Agent-to-agent messages are always single strings, so input guardrails for inter-agent communication always receive a string (not a list).
It is recommended to use friendly mode (throw_input_guardrail_error=False) for the agency’s internal agents. While strict mode (True) is also supported, friendly mode ensures that guardrail guidance flows naturally through the agent chain without raising exceptions that interrupt the communication flow.
Due to the nature of Handoffs, using SendMessageHandoff for agent-to-agent communication will bypass input guardrails set between agents.

Best Practices

Single Responsibility

Each guardrail should check one thing.

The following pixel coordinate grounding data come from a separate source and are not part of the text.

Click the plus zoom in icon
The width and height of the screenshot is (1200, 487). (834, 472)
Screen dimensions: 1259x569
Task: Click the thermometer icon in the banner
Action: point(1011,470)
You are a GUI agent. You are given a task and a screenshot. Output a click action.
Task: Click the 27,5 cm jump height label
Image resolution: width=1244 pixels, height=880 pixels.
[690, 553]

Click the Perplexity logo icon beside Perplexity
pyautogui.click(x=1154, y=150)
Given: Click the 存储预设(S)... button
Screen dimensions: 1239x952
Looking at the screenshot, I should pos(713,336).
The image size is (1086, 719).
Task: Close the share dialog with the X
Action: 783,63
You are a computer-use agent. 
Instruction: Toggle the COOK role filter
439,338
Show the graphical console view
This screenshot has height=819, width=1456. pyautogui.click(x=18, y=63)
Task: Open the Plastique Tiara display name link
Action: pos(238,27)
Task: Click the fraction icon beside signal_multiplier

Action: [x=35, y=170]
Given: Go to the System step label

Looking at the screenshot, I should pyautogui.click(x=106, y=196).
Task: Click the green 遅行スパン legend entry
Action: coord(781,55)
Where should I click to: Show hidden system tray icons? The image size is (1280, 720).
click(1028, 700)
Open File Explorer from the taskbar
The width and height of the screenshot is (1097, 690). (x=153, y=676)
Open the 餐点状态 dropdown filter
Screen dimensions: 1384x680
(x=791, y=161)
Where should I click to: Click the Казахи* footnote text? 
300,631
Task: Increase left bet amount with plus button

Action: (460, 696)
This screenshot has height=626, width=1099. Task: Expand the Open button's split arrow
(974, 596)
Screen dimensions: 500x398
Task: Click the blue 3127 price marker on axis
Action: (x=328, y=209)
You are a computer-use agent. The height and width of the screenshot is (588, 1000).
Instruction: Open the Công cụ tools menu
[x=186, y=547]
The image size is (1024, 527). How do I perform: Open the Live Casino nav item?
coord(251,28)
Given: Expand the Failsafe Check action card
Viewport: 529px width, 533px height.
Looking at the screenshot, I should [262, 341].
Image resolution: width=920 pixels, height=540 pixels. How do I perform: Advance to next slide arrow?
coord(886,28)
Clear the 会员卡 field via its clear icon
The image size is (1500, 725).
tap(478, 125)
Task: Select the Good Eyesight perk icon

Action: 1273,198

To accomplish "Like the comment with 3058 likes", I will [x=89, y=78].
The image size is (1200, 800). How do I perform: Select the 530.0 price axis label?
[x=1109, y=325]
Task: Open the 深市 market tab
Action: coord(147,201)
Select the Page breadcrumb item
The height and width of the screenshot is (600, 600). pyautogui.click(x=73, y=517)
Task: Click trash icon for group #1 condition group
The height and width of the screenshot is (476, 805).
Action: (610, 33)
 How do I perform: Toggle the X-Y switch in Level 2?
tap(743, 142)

Create multiple guardrails for different concerns instead of combining logic.

Specific Error Messages

Provide clear, actionable feedback in output_info. Tell the agent or user exactly what to fix.

Use Judge Agents

For complex decisions (like relevance or tone), delegate to a specialized judge agent instead of hard-coding rules.

Test Independently

Test guardrails with various inputs to ensure they catch invalid cases and allow valid ones.

Balance UX vs Enforcement

Consider the user experience - friendly mode for guidance, strict mode for hard blocks.

Start Simple

Begin with basic checks and expand as needed. Overly complex guardrails can slow response time.